Rio Tinto Chairman Jan du Plessis said in a letter to shareholders the planned deal with Chinalco was now dead and his company would pay it a $195 million break fee.
Investors will be offered 21 new shares for every 40 they hold at 28.29 Australian dollars ($22.71) each, the company said in a statement posted on the Australian stock exchange. Rio Tinto said the share deal would reduce the company’s overall debt, allowing it to meet repayment obligations.
Rio Tinto turned to Chinalco in February to help repair a balance sheet weighed down by $38.7 billion in debt. A payment of $8.9 billion was due in October.
Under the now-scrapped deal, Chinalco would have invested $12.3 billion in joint investments in aluminum, copper and ore mining with Rio Tinto, and spent $7.2 billion on convertible bonds in the company. If redeemed for shares, the bonds would have almost doubled Chinalco’s existing 9.3 percent stake in Rio Tinto Group to 18 percent.
But there has been speculation about the status of the deal for several weeks as the market has changed significantly since the deal was first struck.

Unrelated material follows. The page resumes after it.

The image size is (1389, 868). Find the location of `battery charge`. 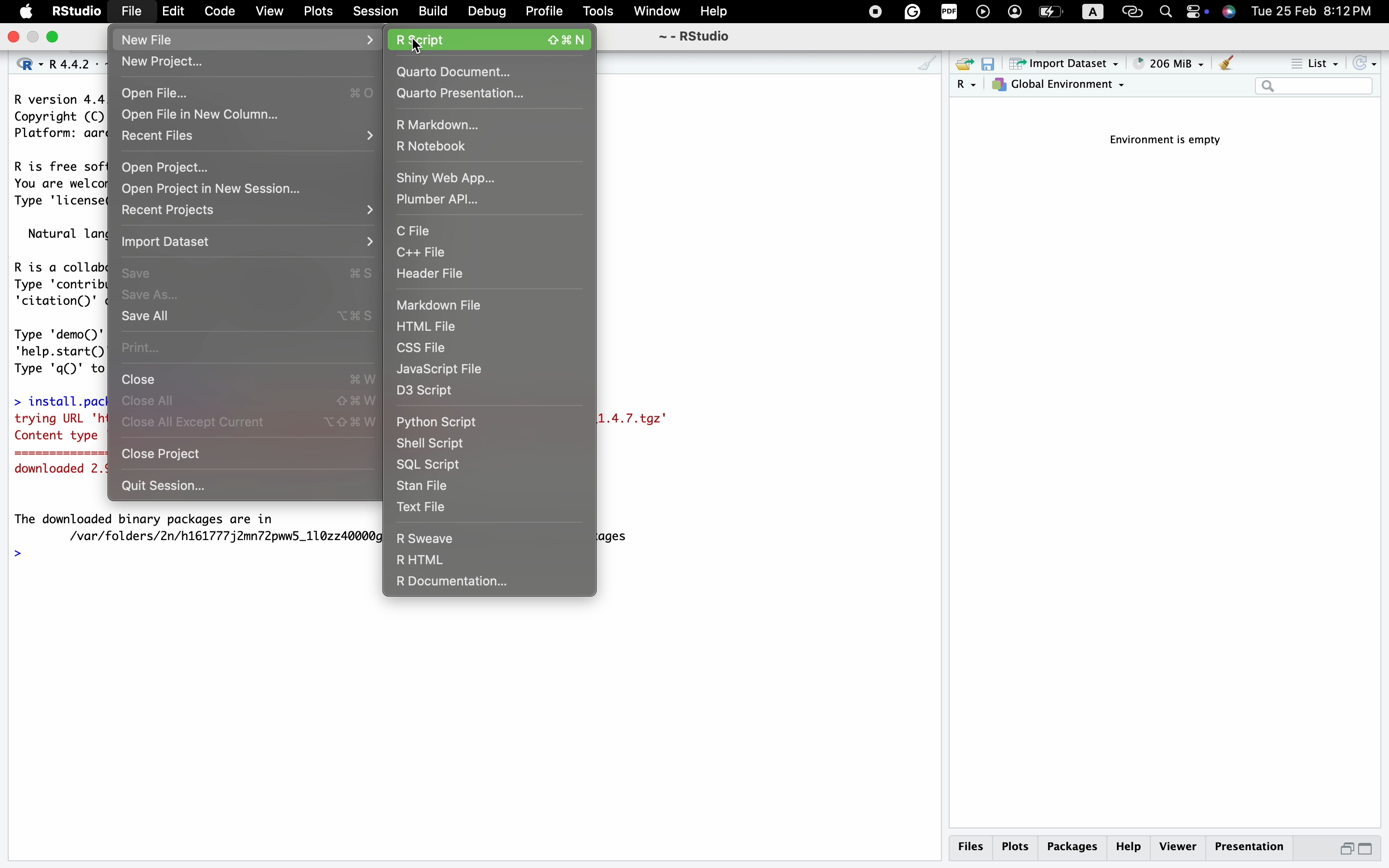

battery charge is located at coordinates (1049, 12).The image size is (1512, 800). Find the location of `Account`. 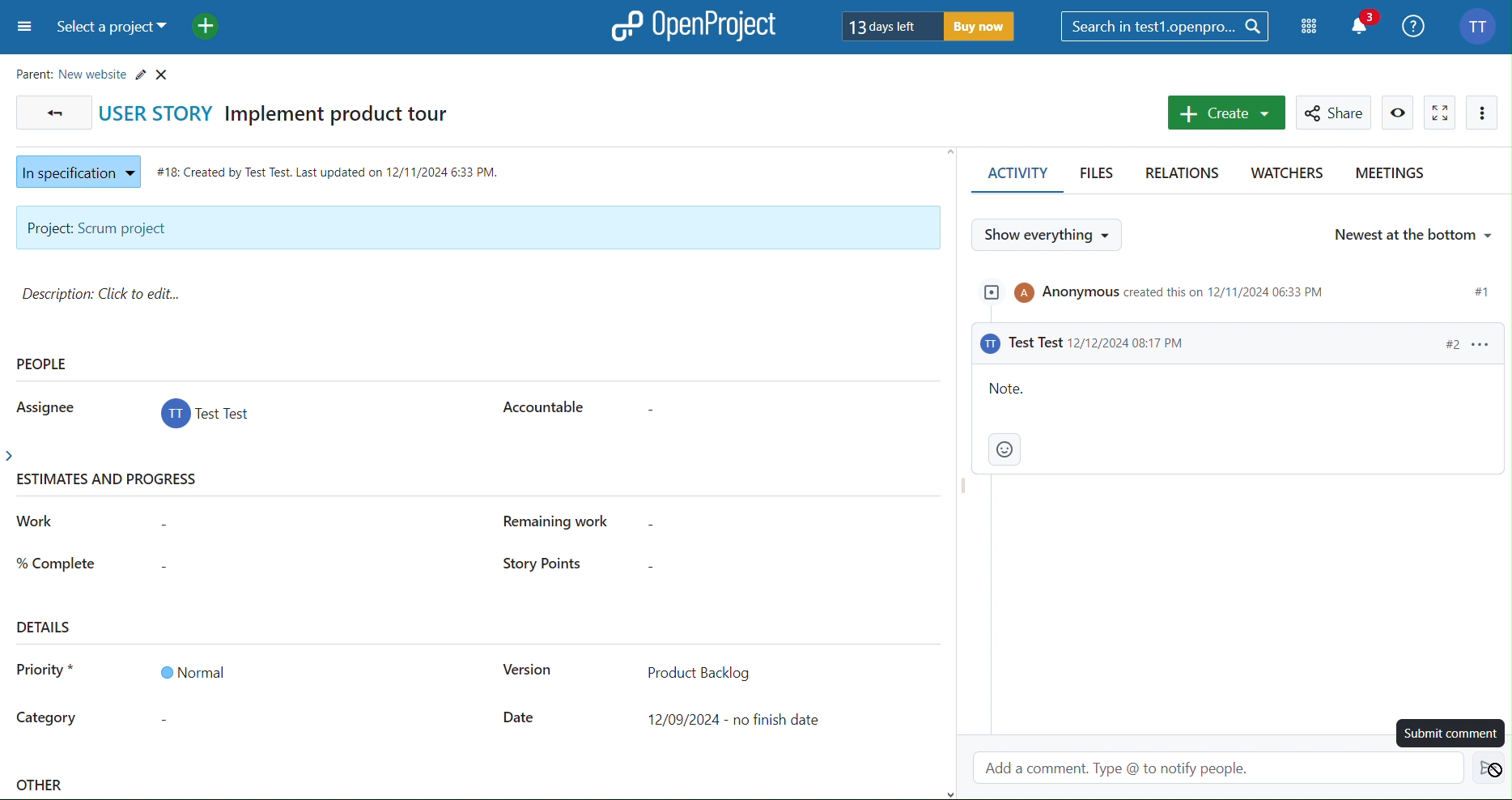

Account is located at coordinates (1481, 25).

In a statement, Chinalco president Xiong Weiping said he regretted the termination of the deal.
“In recent weeks Chinalco has worked hard to respond constructively and engage with Rio Tinto to make appropriate amendments to the transaction terms … to better reflect the changed market background and feedback from shareholders and regulators,” he said.
“We continue to believe our proposal presented an outstanding value-creating opportunity for all Rio Tinto shareholders and would have provided a strong platform for a long term strategic partnership between the two companies,” he said.
Earlier Friday, Rio Tinto and its rival and former suitor BHP Billiton announced they will set up a joint production venture comprising all of their iron ore assets in Western Australia state, a move expected to save them billions.
The companies have signed a nonbinding agreement to establish the 50/50 joint venture, which covers all current and future iron ore assets and liabilities.
“Both companies believe the net present value of these unique production and development synergies will be in excess of $10 billion,” BHP Billiton and Rio Tinto said in a joint statement.
Also, BHP Billiton will pay Rio Tinto $5.8 billion to equalize its contribution to the joint venture at 50 percent.
Shares in both companies soared in early morning trading. BHP was up 9 percent to AU$38.27 and Rio Tinto rose 10.76 percent, to AU$74.10.